**The task**: Reproduce every one of the entries below word for word, leaving out the pictures.
***** Exercise inputs *****
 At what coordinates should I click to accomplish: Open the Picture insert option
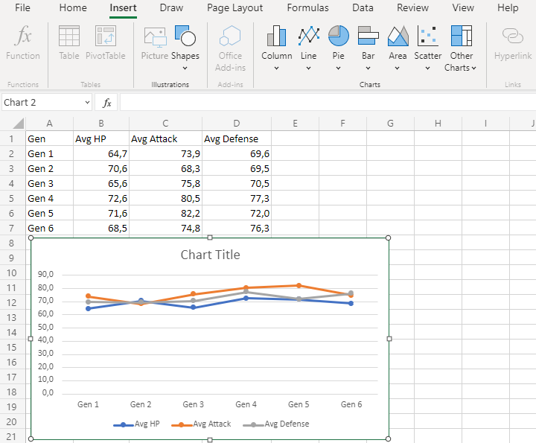pyautogui.click(x=155, y=45)
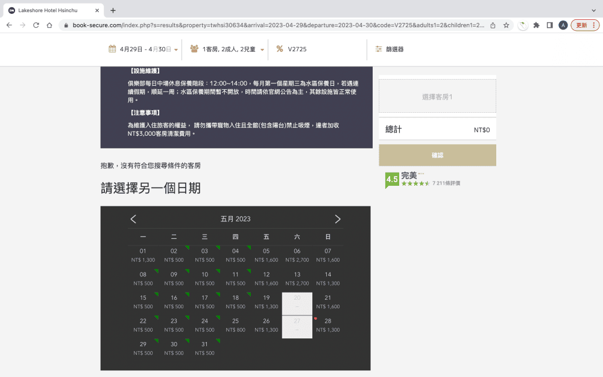Viewport: 603px width, 377px height.
Task: Click the guests icon in the toolbar
Action: [x=194, y=48]
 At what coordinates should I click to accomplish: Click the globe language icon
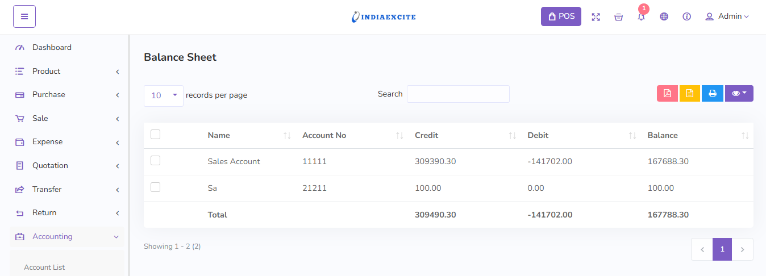tap(664, 17)
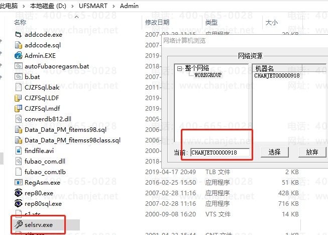Viewport: 328px width, 235px height.
Task: Select WORKGROUP in the network tree
Action: pyautogui.click(x=208, y=75)
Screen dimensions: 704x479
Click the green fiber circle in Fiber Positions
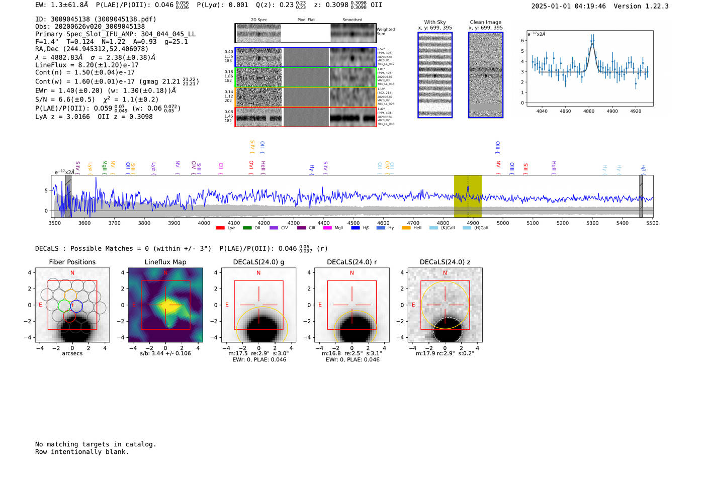coord(64,305)
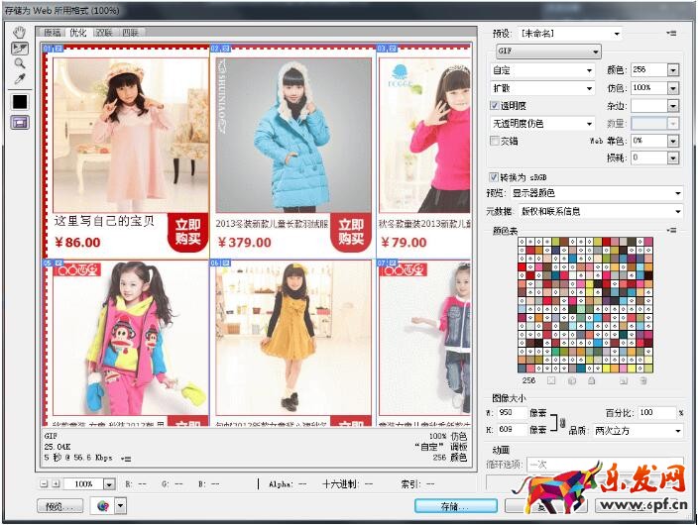Click the browser preview icon

click(x=101, y=505)
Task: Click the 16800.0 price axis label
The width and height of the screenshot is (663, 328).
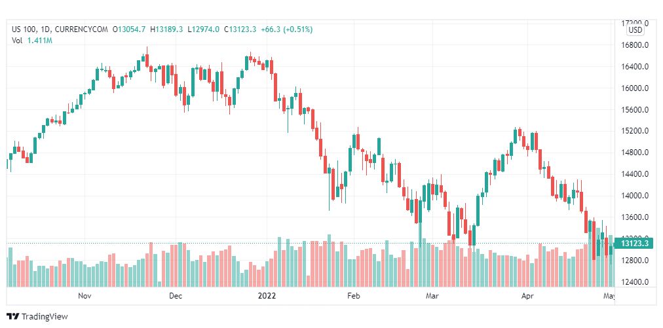Action: point(634,45)
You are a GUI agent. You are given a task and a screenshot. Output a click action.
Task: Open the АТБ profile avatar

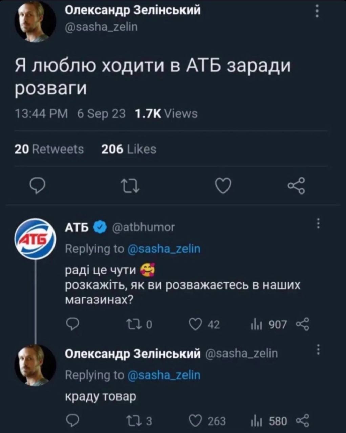click(x=35, y=239)
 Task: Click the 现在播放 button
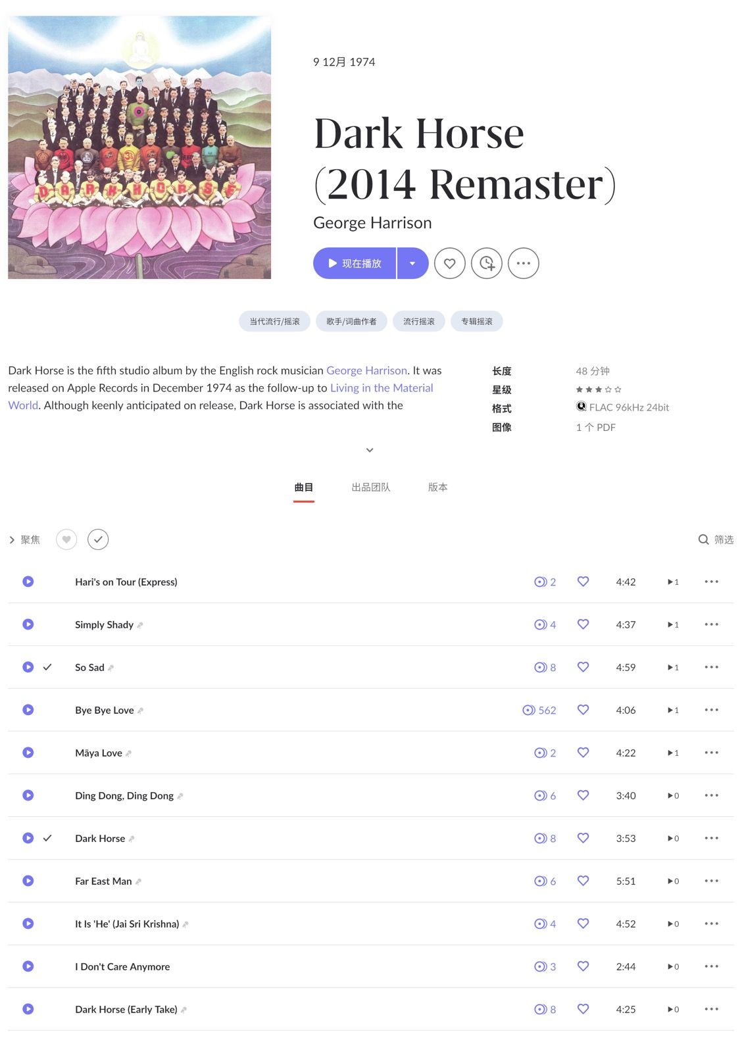(x=355, y=263)
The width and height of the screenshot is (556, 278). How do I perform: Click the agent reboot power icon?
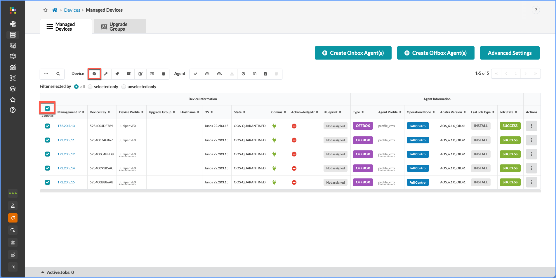coord(243,74)
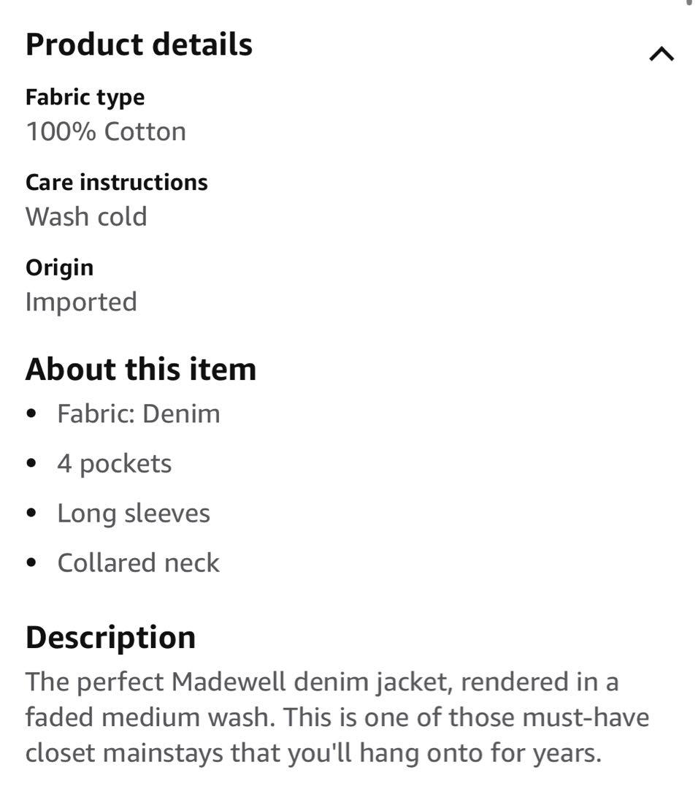Click the Wash cold text

[86, 217]
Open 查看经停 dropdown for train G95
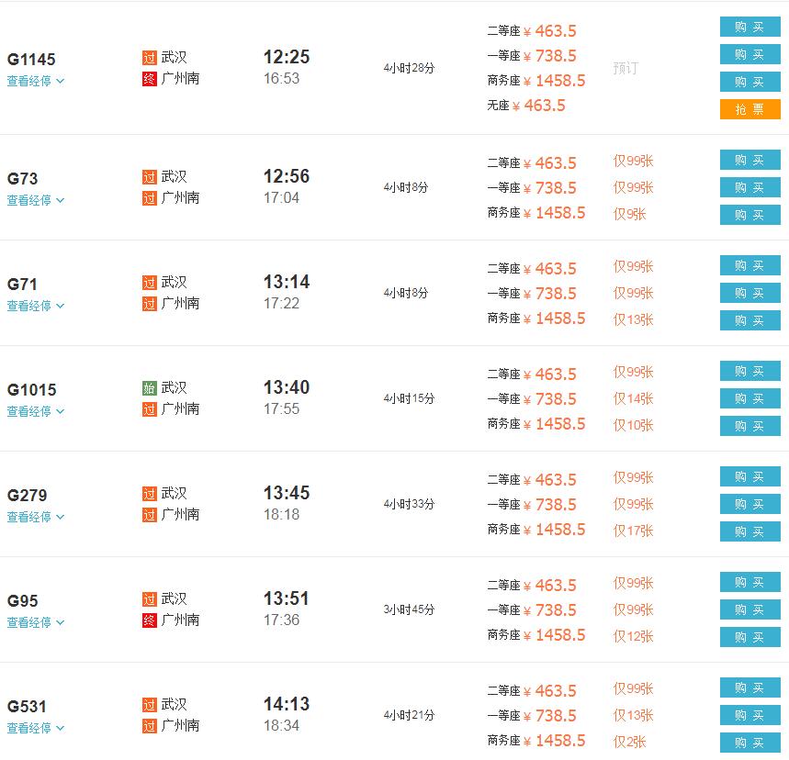Image resolution: width=789 pixels, height=760 pixels. [36, 622]
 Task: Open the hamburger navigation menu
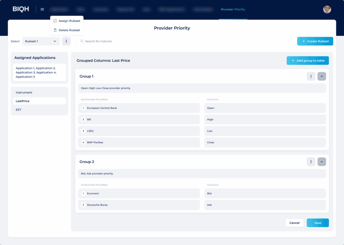pyautogui.click(x=42, y=9)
*****
**The result**:
 At what coordinates should I click to accomplish: Open the Picture insert option
pyautogui.click(x=155, y=45)
Viewport: 603px width, 377px height.
Task: Click the guests icon in the toolbar
Action: [x=194, y=48]
 At what coordinates should I click to accomplish: Click the globe language icon
tap(664, 17)
Viewport: 328px width, 235px height.
Task: Select WORKGROUP in the network tree
Action: pyautogui.click(x=208, y=75)
Screen dimensions: 704x479
Click the green fiber circle in Fiber Positions
coord(64,305)
Click the browser preview icon

click(x=101, y=505)
Task: Click the 16800.0 price axis label
The width and height of the screenshot is (663, 328).
Action: point(634,45)
You are a GUI agent. You are given a task and a screenshot. Output a click action.
Task: Open the АТБ profile avatar

click(x=35, y=239)
 Task: Click the 现在播放 button
(x=355, y=263)
The width and height of the screenshot is (556, 278). How do I perform: Click the agent reboot power icon?
coord(243,74)
Click the Wash cold text

[86, 217]
Open 查看经停 dropdown for train G95
Image resolution: width=789 pixels, height=760 pixels. [36, 622]
 Task: Open the hamburger navigation menu
pyautogui.click(x=42, y=9)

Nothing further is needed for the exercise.